Le lundi 11 mars dernier, le régulateur britannique des marchés financiers, The Financial Conduct Authority (FCA), ne s’est pas opposé à la création d’ETN (Exchange Traded Note) adossés à des cryptomonnaies. Un ETN n’est pas un fonds, à la différence des ETF, mais un titre de créance. Il est assimilable à une obligation mais ne donne pas droit au versement d’intérêts. Son prix fluctue comme celui d’une action. Ces produits seront réservés aux investisseurs professionnels comme les sociétés d’investissement et les établissements de crédit. Le régulateur a souhaité limiter l’accès aux professionnels, considérant que « ces produits ne conviennent pas aux particuliers en raison du risque important de perte en capital ».
Après l’annonce de la FCA, le London Stock Exchange (société spécialisée dans la gestion de places boursières ainsi que dans la production et la diffusion d’informations financières), a indiqué que la Bourse de Londres acceptera de coter des ETN adossés à du bitcoin et de l’ether à partir du deuxième trimestre. Londres, capitale européenne des cryptoactifs, est en compétition directe avec Paris.
Depuis le 21 mars, la banque en ligne « N26 » propose à ses clients français la possibilité d’investir dans les cryptos comme cela est déjà le cas dans six autres pays européens. Cet accès est rendu possible grâce à un partenariat avec la plateforme Bitpanda qui gère l’exécution les transactions et la conservation des cryptoactifs. L’offre permet aux épargnants d’acheter des cryptoactifs sans posséder un « wallet » (portefeuille numérique) ni avoir besoin de s’inscrire sur une plateforme. Les banques en ligne entendent ainsi simplifier l’accès aux bitcoins et fidéliser leur clientèle avant tout constituée de moins de 35 ans.
De mi-mars 2023 à mi-mars 2024, le cours du bitcoin a progressé de plus de 130 %. Sur 5 ans, la hausse est de 1 580 %. A contrario, de décembre 2017 à décembre 2018, ce cours avait été divisé par quatre, passant de plus de 16 000 dollars à moins de 3 500 dollars. Il était passé de plus de 51 000 dollars en mars 2021 à moins de 30 000 dollars en juin 2021. La volatilité du bitcoin ne rebute pas les acheteurs en particulier les jeunes. Ces derniers ont conscience que les fortes variations du cours offrent la possibilité de réaliser des gains rapidement. Les variations de 30 à 50 % en quelques jours sont légion pour le bitcoin. Elles sont admises de la part d’épargnants, jeunes pour la plupart, qui souhaitent avant tout réaliser une plus-value sur un produit hors norme.

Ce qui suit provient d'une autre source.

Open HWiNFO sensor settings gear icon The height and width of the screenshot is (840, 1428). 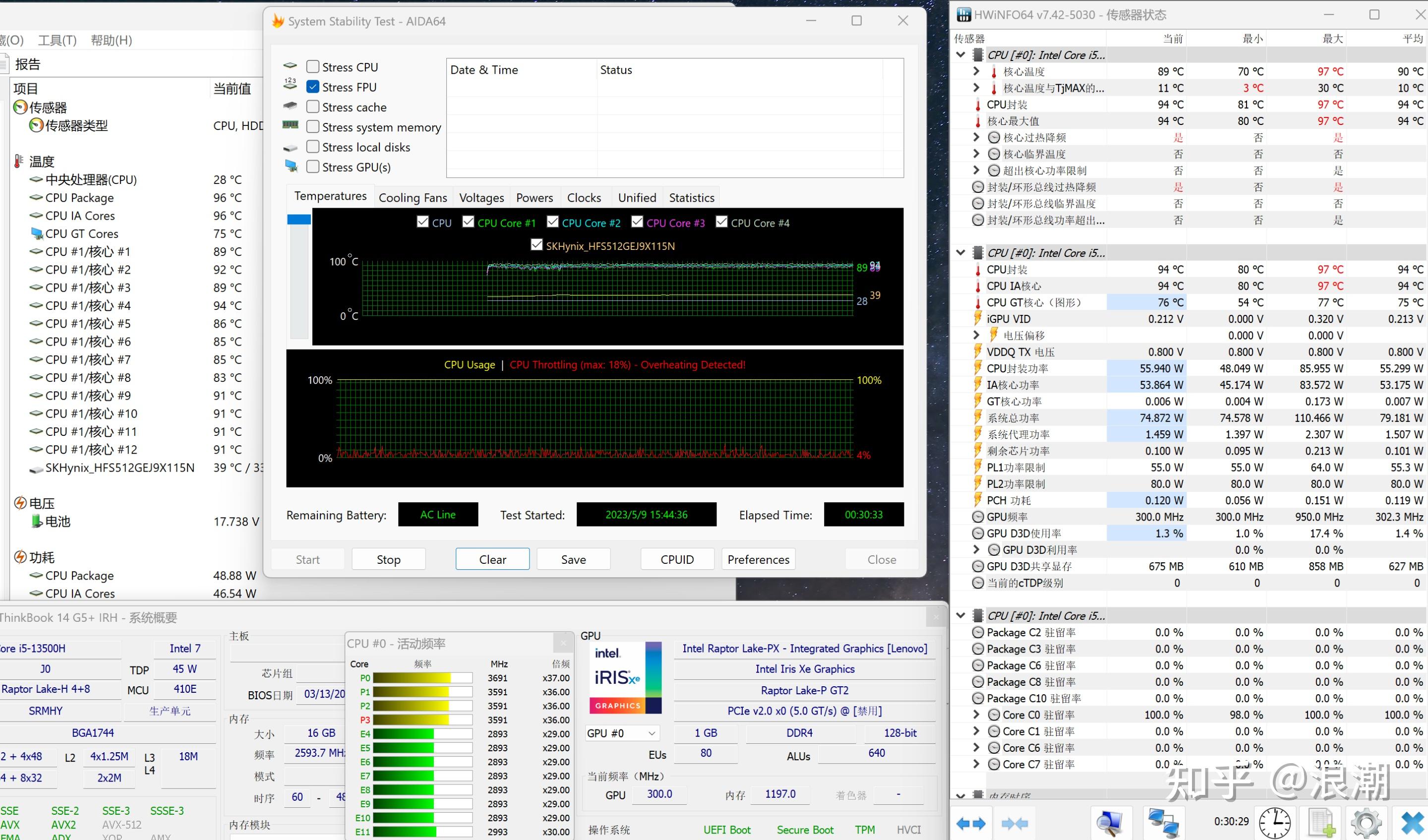coord(1366,823)
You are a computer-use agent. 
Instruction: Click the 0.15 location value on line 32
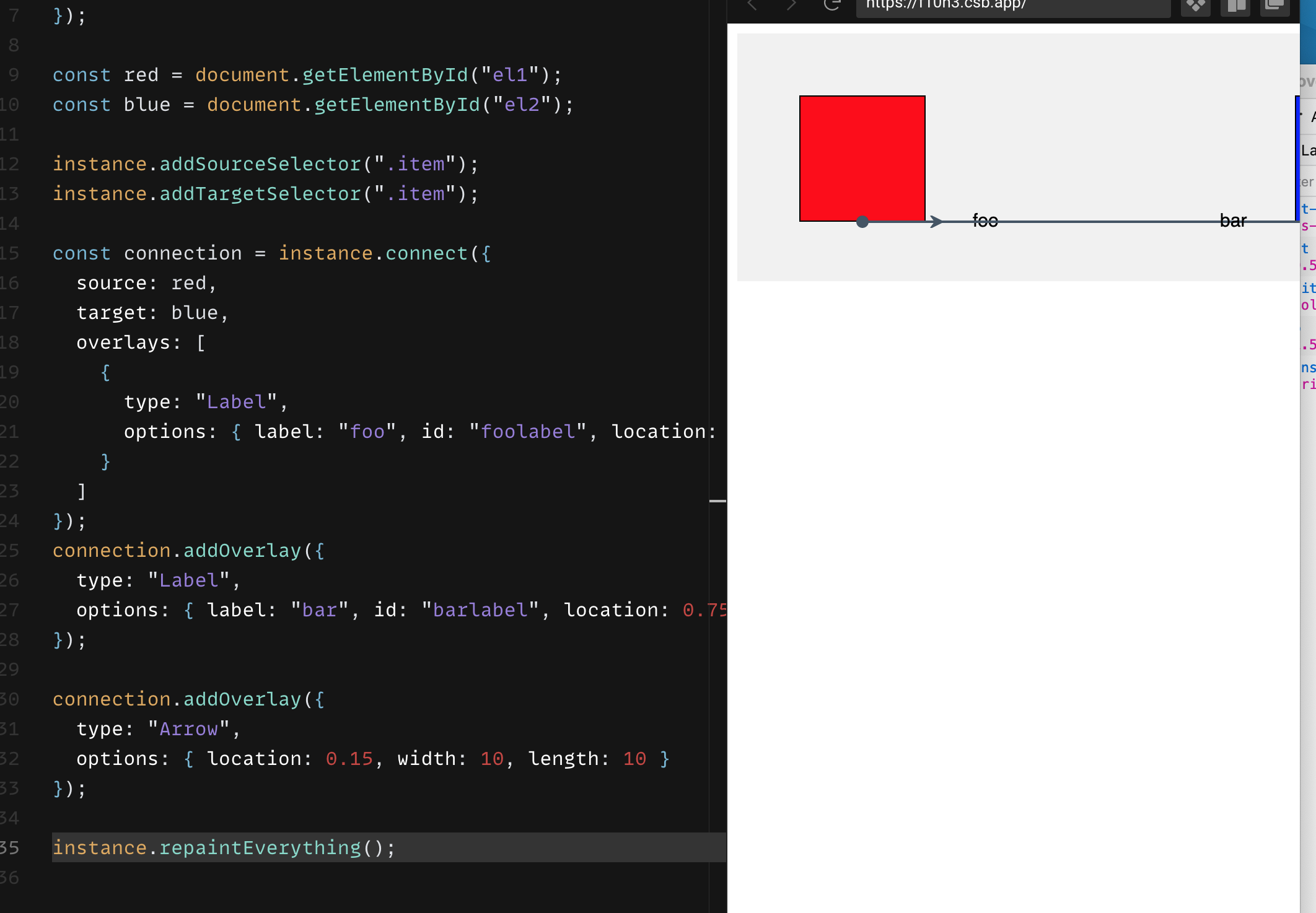[x=350, y=759]
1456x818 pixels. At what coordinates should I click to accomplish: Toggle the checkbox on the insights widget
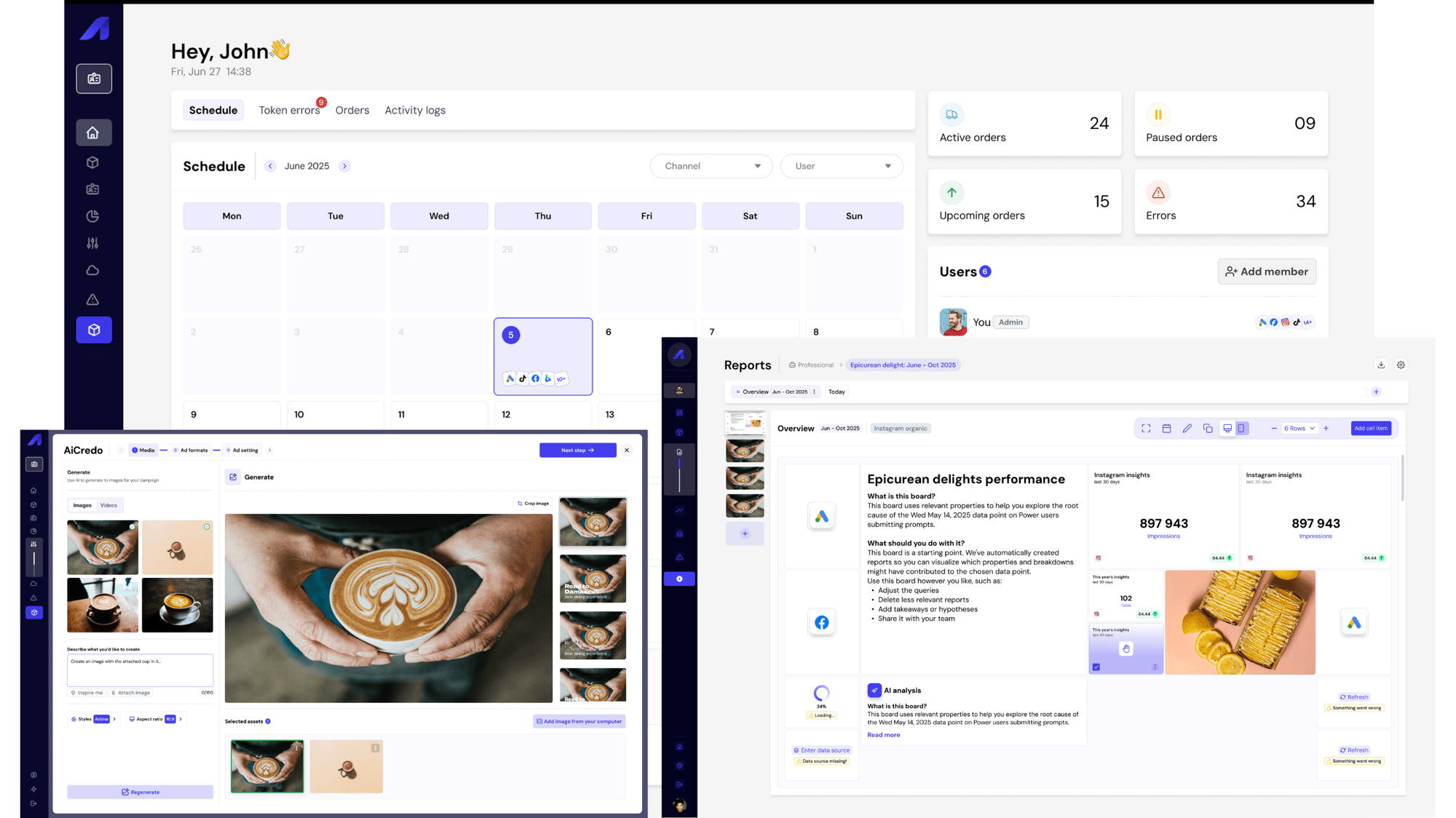pyautogui.click(x=1096, y=667)
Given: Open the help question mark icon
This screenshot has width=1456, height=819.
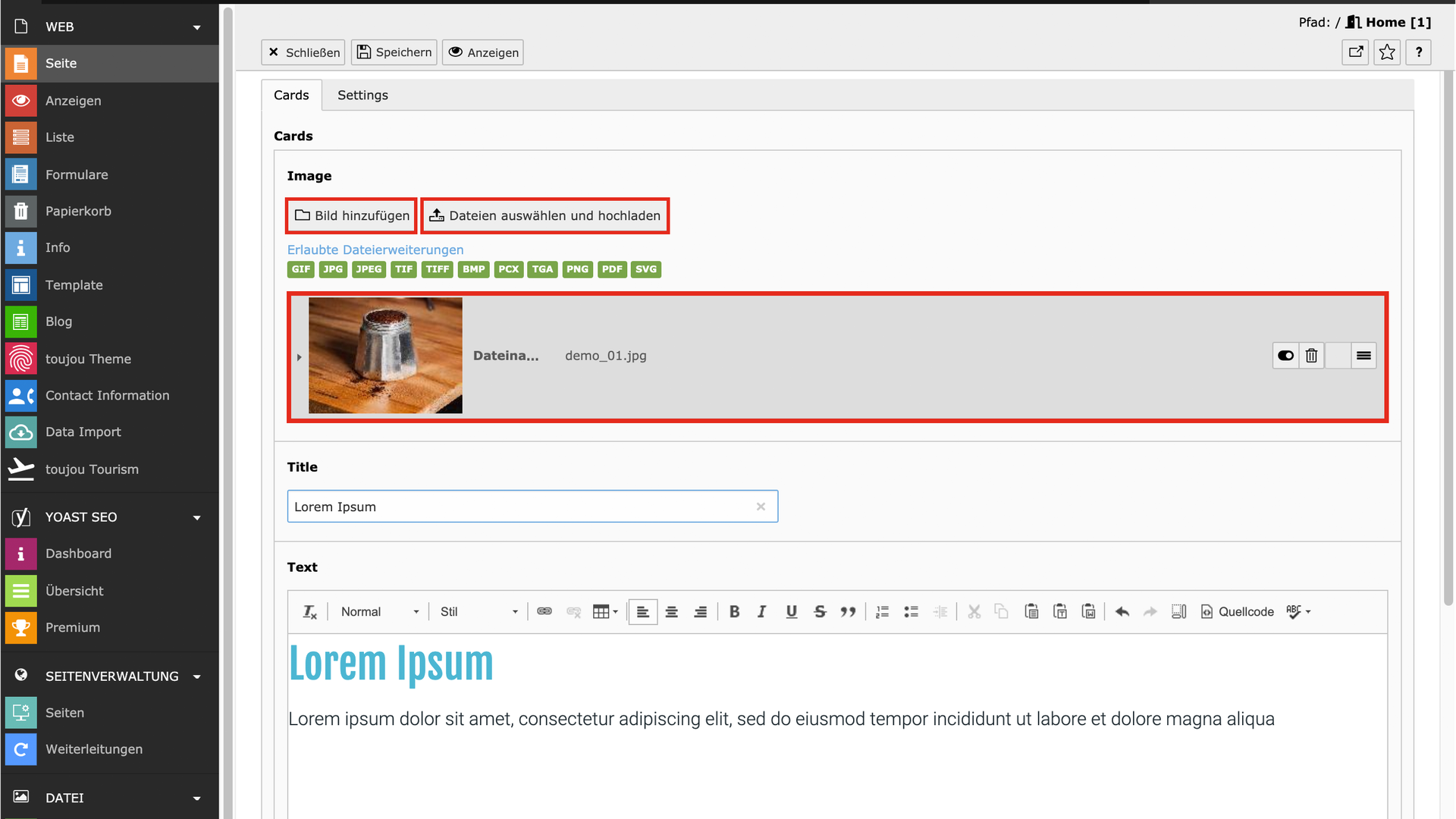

Les gains réalisés sur le bitcoin et les cryptos ont été de 37,6 milliards de dollars en 2023. Les investisseurs américains ont réalisé 9,4 milliards de dollars de profits, contre 720 millions pour les Français. En 2022, les pertes sur les cryptos avaient atteint 127 milliards de dollars. Des investisseurs de long terme avaient soldé leurs positions afin de compenser leurs pertes sur le marché des valeurs technologiques en forte baisse ou pour réinvestir dans d’autres projets. La baisse des cours des cryptos a provoqué l’arrivée de nouveaux acheteurs, notamment américains. En France, les épargnants en cryptos sont avant tout des hommes de moins de 35 ans, gagnant plus de 60 000 euros par an (étude KPMG, – Ipsos).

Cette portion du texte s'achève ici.